Treasuries Regain Ground Following Slew Of Data

After coming under pressure following the Federal Reserve’s monetary policy announcement on Wednesday, treasuries regained some ground during trading on Thursday.

Bond prices showed a notable move to the upside in early trading and remained firmly positive throughout the day. Subsequently, the yield on the benchmark ten-year note, which moves opposite of its price, slid 4.1 basis points to 1.807 percent.

The rebound by treasuries came following the release of a slew of U.S. economic data, including a Commerce Department report showing stronger than expected GDP growth in the fourth quarter of 2021.

The report showed real gross domestic product spiked by 6.9 percent in the fourth quarter after jumping by 2.3 percent in the third quarter. Economists had expected GDP to surge up by 5.5 percent.

However, economists pointed out the strong GDP growth was primarily due to a massive surge in business inventories, which added 4.9 percentage points, the second largest contribution since 1987.

“While normally such a large inventory build would be very negative for future growth, in today’s environment it points to an easing of supply-chain snarls and means consumers will have more products to purchase once the winter lull passes,” said Kathy Bostjancic, Chief U.S. Financial Economist at Oxford Economics.

The Labor Department also released a report showing initial jobless claims pulled back in the week ended January 22nd following a bigger than expected increase in the previous week.

The report said initial jobless claims fell to 260,000, a decrease of 30,000 from the previous week’s revised level of 290,000.

Economists had expected jobless claims to drop to 260,000 from the 286,000 originally reported for the previous week.

Meanwhile, the Commerce Department released a separate report showing new orders for durable goods fell by more than expected in the month of December amid a sharp pullback in orders for transportation equipment.

The report said durable goods orders slumped by 0.9 percent in December after soaring by an upwardly revised 3.2 percent in November.

Economists had expected durable goods orders to decrease by 0.5 percent compared to the 2.6 percent spike that had been reported for the previous month.
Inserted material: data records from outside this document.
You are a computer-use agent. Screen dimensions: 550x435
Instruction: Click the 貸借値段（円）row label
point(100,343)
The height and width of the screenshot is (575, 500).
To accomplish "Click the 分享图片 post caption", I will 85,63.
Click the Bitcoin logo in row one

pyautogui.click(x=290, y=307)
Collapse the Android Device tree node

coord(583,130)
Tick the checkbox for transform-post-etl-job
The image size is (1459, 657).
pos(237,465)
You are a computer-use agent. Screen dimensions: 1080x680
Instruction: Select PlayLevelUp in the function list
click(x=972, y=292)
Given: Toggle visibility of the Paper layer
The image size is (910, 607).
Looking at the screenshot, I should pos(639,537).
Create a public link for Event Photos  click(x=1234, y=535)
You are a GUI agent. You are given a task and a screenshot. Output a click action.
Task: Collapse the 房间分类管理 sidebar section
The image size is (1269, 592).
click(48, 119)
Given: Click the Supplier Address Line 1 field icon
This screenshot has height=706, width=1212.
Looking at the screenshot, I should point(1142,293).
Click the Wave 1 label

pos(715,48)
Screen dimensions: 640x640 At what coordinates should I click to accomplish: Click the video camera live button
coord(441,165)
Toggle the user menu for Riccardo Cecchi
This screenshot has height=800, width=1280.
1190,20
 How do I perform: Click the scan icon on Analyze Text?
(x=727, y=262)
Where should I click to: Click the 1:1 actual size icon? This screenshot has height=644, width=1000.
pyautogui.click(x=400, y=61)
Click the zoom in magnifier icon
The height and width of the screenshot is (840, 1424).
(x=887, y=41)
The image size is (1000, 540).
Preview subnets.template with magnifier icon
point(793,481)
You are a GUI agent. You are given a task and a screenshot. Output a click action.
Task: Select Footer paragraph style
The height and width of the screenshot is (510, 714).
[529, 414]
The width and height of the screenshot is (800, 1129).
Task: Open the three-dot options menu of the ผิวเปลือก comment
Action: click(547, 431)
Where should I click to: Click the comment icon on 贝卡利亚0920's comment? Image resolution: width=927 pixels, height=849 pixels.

Excluding the steep drop in orders for transportation equipment, durable goods orders rose by 0.4 percent in December after jumping by 1.1 percent in November. Ex-transportation orders were expected to increase by 0.5 percent.

The National Association of Realtors also released a report showing pending home sales tumbled by much more than expected in the month of December.

NAR said its pending home sales index plunged by 3.8 percent to 117.7 in December after sinking by 2.3 percent to a downwardly revised 122.3 in November.

Economists had expected pending home sales to edge down by 0.2 percent compared to the 2.2 percent slump originally reported for the previous month.

A pending home sale is one in which a contract was signed but not yet closed. Normally, it takes four to six weeks to close a contracted sale.

Separately, the Treasury Department revealed that this month’s auction of $53 billion worth of seven-year notes attracted modestly above average demand.

The seven-year note auction drew a high yield of 1.769 percent and a bid-to-cover ratio of 2.36, while the ten previous seven-year note auctions had an average bid-to-cover ratio of 2.30.

The bid-to-cover ratio is a measure of demand that indicates the amount of bids for each dollar worth of securities being sold.

Earlier this week, the Treasury revealed this month’s auction of $54 billion worth of two-year notes and $55 billion worth of five-year notes both attracted above average demand.

The economic calendar is comparatively quiet on Friday, although traders are still likely to keep an eye on reports on personal income and spending and consumer sentiment.